The plates used among the Southern settlers were generally ordered from England, and not at all American. The Northern plates were more frequently of native design and execution, and therefore of much greater value and interest, though far inferior in style of workmanship and elaboration of ornament to the best European ones.

The ordinary library label is also a book-plate, and some of the early libraries and small collections have elaborate designs. The early Harvard College library plate was a large and fine piece of engraving by Hurd. The Harvard Library had some few of this fine engraved label printed in red ink, and placed in the rarer books of the library—as a reminder that the works containing the rubricated book-plates were not to be drawn out by students.

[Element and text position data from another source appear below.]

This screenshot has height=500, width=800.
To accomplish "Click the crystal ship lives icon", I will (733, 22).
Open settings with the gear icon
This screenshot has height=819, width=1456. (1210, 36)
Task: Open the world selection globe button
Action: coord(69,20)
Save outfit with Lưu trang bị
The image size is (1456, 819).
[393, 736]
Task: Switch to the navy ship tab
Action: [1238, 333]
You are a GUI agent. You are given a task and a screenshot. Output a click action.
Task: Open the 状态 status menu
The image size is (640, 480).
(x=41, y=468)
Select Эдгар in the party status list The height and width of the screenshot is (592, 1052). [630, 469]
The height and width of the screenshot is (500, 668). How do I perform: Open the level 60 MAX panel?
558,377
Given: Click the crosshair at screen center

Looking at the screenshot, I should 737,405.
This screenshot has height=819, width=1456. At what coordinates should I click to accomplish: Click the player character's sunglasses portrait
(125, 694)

The learned bibliophile and librarian of Florence, Magliabecchi, who died in 1714, devised for his library of thirty thousand volumes, which he bequeathed to the Grand Duke of Tuscany, a book-plate representing his own profile on a medal surrounded with books and oak boughs, with the inscription—"Antonius Magliabecchius Florentinus."

Some book-plates embody designs of great beauty. The late George Bancroft's, engraved on copper, represented a winged cherub (from Raphael) gazing sun-ward, holding a tablet with the inscription "Eis phaos," toward the light.

Some French book-plates aim at humor or caricature. One familiar example represents an old book-worm mounted on a tall ladder in a library, profoundly absorbed in reading, and utterly unconscious that the room beneath him is on fire.

To those who ask of what possible utility it can be to cultivate so unfruitful a pursuit as the devising or the collecting of book-plates, it may be pertinent to state the claim made in behalf of the amateurs of this art, by a connoisseur, namely, "Book-plates foster the study of art, history, genealogy, and human character." On this theory, we may add, the coat of arms or family crest teaches heraldry; the mottoes or inscriptions chosen cultivate the taste for language and sententious literature; the engraving appeals to the sense of the artistic; the names of early or ancient families who are often thus commemorated teach biography, history, or genealogy; while the great variety of sentiments selected for the plates illustrate the character and taste of those selecting them.

On the other hand, it must be said that the coat of arms fails to indicate individual taste or genius, and might better be supplanted by original and characteristic designs, especially such as relate to books, libraries, and learning.